Selected extract
--- BEGIN ---

This week on DVD/Blu-ray: A comedy about a gay guy and his best girl friend who decide to have a baby (cough, a “Gayby”); the complete first season of Lena Dunham’s extremely successful foray into television; a demented and totally fun forgotten gem from the ’80s; Christopher Nolan’s black-and-white debut, remastered for the first time on Blu-ray; and a mostly wordless trio of films with music by composer Philip Glass
#1. “Gayby” Criticwire Page
A raucous hit on the festival circuit (and recent nominee at the upcoming Spirit Awards) “Gayby” is the long form version of Jonathan Lisecki’s award-winning short of the same name about two thirty-something friends from college, Matt (Matthew Wilkas) and Jenn (the hilarious Jenn Harris,) who decide they want to bring a baby into the world the old-fashioned way. The couple continues to navigate the daunting New York dating scene throughout their ups and downs of attempting pregnancy, leading to some crazy baby drama and a whole lot of laughs.
Extras: Theatrical trailer and a crop of deleted scenes.
#2. “Girls: The Complete First Season”
Few indie stars blew up this year quite the way “Tiny Furniture” writer/director Lena Dunham did with her much-hyped about HBO show “Girls.” Her secret? The show, exec produced by Judd Apatow, actually delivered on its buzz, culminating in a second season order which premieres next month, and a slew of Emmy nominations including one for Oustanding Comedy Series. In “Girls,” Dunham plays one of four young women trying to crave out a life herself in New York. If you’ve already seen the first season then why no revisit before round two? And if you’re late to the party, see what all the fuss is about!
Extras: “The Making of Girls,” a making-of documentary; deleted and extended scenes; two extended gag reels; cast auditions; table reads; six extended commentary with Dunham and Apatow; NPR Fresh Air interview with Dunham; a conversation with Dunham and Apatow; a conversation with the “Girls”; and a 20-page booklet containing a collection of Dunham’s tweets and behind-the-scenes photos.
#3. “Miami Connection” Criticwire Page
If ’80s synth rock, bone crushing TaeKwon-Do and motorcyle-riding ninjas are your thing, then you can’t do any better than “Miami Connection,” the long forgotten martial arts action film directed by 9th degree black belt philosopher Grandmaster Y.K. Kim, given a new life thanks to the fine folks at Drafthouse Films. The film failed to catch on with audiences when it was initially released theatrically back in 1987. It was resurrected some twenty years later by Alamo Drafthouse programmer Zack Carlson, who purchased a 35mm print for $50 via eBay and began test screening it as part of the Drafthouse’s exploitation series. The action yarn, which tells the story of a fearless synth rock band who take to the streets of Orlando to rid the city of its criminals, lands on Blu-ray today following its theatrical re-release this past summer.

--- END ---

Exercise
In the DVD and Blu-ray roundup, shorten the paragraph that begins "If ’80s synth rock" into a bulleted list that keeps its main facts.

Raw data
--- BEGIN ---

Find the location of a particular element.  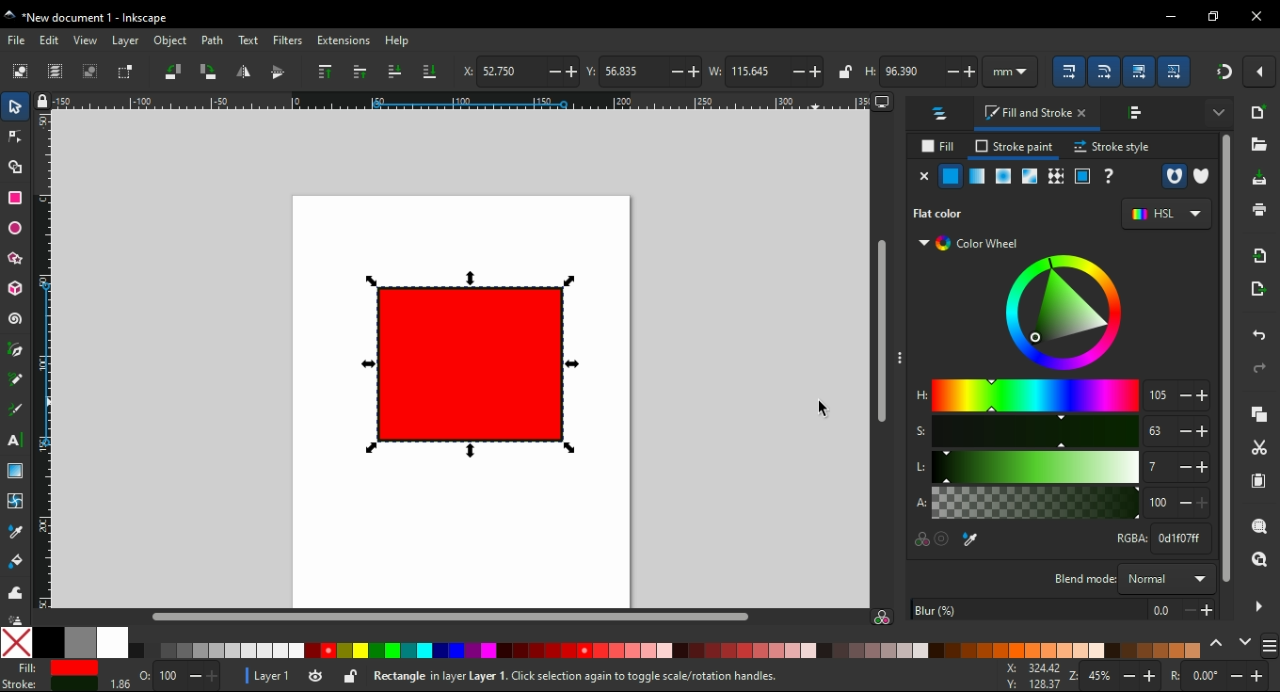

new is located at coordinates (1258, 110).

--- END ---
--- BEGIN ---

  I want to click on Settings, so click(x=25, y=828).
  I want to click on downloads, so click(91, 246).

--- END ---

Answer in full
- "Miami Connection" is a martial arts action film with '80s synth rock, TaeKwon-Do and ninjas on motorcycles.
- It was directed by Grandmaster Y.K. Kim, a 9th degree black belt.
- It flopped with audiences on its 1987 theatrical release.
- About twenty years later, Alamo Drafthouse programmer Zack Carlson bought a 35mm print on eBay for $50 and test screened it in the Drafthouse's exploitation series.
- Drafthouse Films gave the movie a new life.
- The story follows a fearless synth rock band that fights criminals in the streets of Orlando.
- After a theatrical re-release this past summer, it comes out on Blu-ray today.